Items from a dataset:
>> begin
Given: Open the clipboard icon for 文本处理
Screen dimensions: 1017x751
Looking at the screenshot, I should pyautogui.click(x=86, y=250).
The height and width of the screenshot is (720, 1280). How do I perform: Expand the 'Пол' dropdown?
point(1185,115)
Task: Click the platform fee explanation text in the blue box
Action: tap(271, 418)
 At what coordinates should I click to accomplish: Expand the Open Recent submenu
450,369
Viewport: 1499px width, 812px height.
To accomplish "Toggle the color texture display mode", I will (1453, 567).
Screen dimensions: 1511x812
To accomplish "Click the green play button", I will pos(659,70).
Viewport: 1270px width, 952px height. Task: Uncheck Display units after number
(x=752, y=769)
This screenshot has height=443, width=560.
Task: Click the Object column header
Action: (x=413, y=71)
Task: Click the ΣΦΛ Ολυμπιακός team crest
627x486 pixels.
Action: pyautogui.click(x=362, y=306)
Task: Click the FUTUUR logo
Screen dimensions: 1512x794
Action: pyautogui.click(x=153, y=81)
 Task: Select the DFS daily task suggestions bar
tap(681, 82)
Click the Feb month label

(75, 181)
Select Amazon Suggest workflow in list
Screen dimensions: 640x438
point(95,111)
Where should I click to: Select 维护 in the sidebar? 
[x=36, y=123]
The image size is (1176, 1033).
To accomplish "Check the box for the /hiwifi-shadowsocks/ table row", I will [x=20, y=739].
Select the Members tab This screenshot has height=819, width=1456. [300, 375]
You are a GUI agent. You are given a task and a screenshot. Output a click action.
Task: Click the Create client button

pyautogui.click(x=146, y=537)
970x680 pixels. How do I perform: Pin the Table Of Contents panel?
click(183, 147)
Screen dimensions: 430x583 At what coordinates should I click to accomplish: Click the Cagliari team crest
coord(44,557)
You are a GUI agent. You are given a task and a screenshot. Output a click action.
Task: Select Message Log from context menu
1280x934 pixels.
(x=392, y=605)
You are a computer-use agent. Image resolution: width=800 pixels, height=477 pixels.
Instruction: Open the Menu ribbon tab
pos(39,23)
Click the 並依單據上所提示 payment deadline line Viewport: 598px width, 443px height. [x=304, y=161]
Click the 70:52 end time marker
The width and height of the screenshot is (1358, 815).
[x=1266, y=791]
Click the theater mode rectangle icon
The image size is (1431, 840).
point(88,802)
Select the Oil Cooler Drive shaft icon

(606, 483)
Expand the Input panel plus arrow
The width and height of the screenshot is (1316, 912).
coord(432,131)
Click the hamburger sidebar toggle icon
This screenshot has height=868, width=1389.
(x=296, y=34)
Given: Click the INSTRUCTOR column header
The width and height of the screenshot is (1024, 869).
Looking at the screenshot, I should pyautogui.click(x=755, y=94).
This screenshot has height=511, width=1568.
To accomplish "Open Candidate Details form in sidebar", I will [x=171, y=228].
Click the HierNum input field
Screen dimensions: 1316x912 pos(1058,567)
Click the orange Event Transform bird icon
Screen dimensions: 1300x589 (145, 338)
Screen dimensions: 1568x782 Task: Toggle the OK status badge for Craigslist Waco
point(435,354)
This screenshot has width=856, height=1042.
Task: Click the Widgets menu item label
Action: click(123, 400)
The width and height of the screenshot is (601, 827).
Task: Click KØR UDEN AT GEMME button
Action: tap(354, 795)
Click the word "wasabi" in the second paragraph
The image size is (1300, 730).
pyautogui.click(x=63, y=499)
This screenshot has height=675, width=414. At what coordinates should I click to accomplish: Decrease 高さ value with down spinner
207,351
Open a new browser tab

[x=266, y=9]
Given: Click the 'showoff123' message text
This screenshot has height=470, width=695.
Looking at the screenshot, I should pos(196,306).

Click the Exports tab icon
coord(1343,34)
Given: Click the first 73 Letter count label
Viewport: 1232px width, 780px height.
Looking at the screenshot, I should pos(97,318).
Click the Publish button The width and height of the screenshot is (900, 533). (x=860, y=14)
>> end
■ WHAT TO DO ■
Gather every line of the data above that contains the string "button". Case matters.

■ RESULT OF THE EXERCISE ■
To accomplish "Click the green play button", I will pos(659,70).
Task: Click the Create client button
Task: Click KØR UDEN AT GEMME button
Click the Publish button The width and height of the screenshot is (900, 533). (x=860, y=14)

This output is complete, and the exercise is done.